We order our sandwiches and head back to my house, the paper bags scrunched between our cold gloves and our handlebars. We listen to a U2 album—it was Boy—I remember that—and eat our sandwiches on the family room floor. These are the final months of our so-called innocence. We will soon exchange our Mongooses and Redlines for Pontiacs and Chevys. In the next year, one of us will lose our virginity. Then another. Then another. We will start staying out too late and get grounded and slapped. We won't come home at all some nights because we're passed out drunk in some kid's finished-off basement, listening to Houses of the Holy in a cloud of Marlboro Light and marijuana smoke. We will make our mothers cry.

My love of turkey sandwiches remains a constant well into adulthood. I grow stubborn in my dedication, incorporating them into not just the changes in my life but changes in epicurean circumstances as well. Case in point: When I discovered bagels in college, I ordered mine not with cream cheese but with roasted turkey and Swiss. After moving to New Orleans in my 20s, I would wait in line at a place called Verti Marte for a turkey po'boy on its famous Leidenheimer French bread, as my friends begged me to at least try a traditional version with fried oysters or fried shrimp. My favorite sandwich in New York isn't the pastrami from Katz's (though it's very, very good); it's the turkey Reuben at Old Town Bar in Union Square.

Maybe it's just who I am. Maybe the turkey sandwich is akin to my love of Breyer's vanilla ice cream over boutique brands; of Buicks over BMWs; of bad coffee over fussy pourovers. Or maybe it's the fact that turkey sandwiches embody the same things D.J's did all those years ago—a comforting simplicity; a remembrance of things past; a surprise at how good the ordinary can be. And yes, a bargain. Which does mean something to me now.

When I move to a new neighborhood or a new city, my first order of business is always finding the bodega or the deli that serves the best turkey sandwich. I look for the one that piles the meat high, where the bread is always fresh, the lettuce is crisp. In Fort Greene, Brooklyn, where I moved from New Orleans in 2003, it was Farmer in the Deli, where I would wait in frustratingly long and often belligerent lines for Boar's Head Salsalito turkey with Swiss, mayo, lettuce, and onions on a roll. I knew it was just deli meat on bread, but the first time the guy behind the counter recited my order before I had the chance to say it, I felt like a Disney orphan being accepted into a new family. When my wife, Amy, and I moved to another Brooklyn neighborhood in 2011, I found what I was looking for in a shiny and hospitable bodega called Superior Late Nite Deli.
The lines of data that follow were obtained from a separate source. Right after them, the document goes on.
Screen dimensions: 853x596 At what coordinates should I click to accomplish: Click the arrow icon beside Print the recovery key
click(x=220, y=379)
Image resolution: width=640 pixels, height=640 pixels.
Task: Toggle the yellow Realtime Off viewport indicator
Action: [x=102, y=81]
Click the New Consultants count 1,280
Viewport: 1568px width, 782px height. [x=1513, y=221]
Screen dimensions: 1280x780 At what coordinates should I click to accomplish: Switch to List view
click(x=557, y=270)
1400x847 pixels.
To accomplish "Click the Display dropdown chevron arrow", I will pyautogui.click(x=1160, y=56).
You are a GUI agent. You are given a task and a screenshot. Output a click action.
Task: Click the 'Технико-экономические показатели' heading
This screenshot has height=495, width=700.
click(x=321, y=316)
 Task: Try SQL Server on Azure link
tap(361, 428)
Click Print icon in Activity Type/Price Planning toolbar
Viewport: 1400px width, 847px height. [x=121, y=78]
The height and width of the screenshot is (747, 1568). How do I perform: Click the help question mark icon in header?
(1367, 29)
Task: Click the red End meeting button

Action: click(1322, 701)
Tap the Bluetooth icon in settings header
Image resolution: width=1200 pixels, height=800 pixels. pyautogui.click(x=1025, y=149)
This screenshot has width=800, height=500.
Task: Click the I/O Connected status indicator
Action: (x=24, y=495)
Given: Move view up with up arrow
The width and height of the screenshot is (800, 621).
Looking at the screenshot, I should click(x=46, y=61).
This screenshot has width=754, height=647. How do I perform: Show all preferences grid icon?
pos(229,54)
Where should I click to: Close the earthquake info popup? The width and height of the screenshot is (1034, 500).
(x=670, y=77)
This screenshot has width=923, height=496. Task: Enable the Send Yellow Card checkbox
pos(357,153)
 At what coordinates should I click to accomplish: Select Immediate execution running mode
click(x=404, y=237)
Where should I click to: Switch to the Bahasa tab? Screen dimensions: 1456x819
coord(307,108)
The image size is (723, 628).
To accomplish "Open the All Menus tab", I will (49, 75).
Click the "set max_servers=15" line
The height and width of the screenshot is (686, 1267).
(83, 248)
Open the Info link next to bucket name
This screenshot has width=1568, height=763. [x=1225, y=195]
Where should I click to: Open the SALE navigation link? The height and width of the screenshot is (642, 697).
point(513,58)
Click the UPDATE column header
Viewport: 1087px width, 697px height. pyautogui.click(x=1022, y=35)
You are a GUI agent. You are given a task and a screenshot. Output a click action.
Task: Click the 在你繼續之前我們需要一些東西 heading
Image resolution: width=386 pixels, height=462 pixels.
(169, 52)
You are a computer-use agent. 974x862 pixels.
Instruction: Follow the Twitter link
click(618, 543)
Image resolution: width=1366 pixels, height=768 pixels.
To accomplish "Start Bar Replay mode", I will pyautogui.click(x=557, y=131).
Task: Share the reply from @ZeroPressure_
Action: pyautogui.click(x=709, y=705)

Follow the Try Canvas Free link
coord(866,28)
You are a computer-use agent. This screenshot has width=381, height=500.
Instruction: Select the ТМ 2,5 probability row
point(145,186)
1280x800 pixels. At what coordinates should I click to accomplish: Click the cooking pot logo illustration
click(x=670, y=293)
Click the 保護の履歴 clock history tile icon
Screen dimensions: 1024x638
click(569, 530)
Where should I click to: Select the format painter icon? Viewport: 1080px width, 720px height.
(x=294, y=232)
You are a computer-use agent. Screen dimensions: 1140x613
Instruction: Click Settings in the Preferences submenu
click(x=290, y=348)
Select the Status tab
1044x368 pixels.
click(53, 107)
"Do you want a turkey sandwich?" I asked Amy the other day as she was mushing up carrots and bananas for our young daughter, Sylvia.

"No," she said. "That sounds disgusting for some reason. But I would like an egg on a roll."

Unlike me, Amy, who also grew up in Ohio, has embraced a more New York–minded way of eating.

It was cold outside, and a thin layer of wet snow covered the ground, so I bundled up and headed out the door with our dog, Winnie. Inside Superior Late Nite Deli, I removed my gloves and rubbed my hands together to keep warm. I ordered the sandwiches and, as I waited, thumbed through a copy of the Daily News. An old man with a cane came in and told the cashier he wasn't feeling well, that his time was coming. The cashier assured him that it wasn't, that he was okay. He sold the old man a lottery ticket and said, see you tomorrow. Meanwhile, the man behind the deli counter wrapped up the sandwiches in butcher paper, sliced them down the middle, and packed them into a paper bag.

"Here you go, boss," the deli man said. "Come back soon."

Outside, I untied Winnie from the streetlight, put my gloves on, and headed back toward home. I didn't think of that snowy bike ride with Chad or Gordon or James or Doug. But as I passed by the buildings and the houses of a neighborhood that might never really feel like home, I took solace in the fact that I was carrying something familiar; that these little journeys I make to get my turkey sandwiches, they're as gratifying as the act of eating them.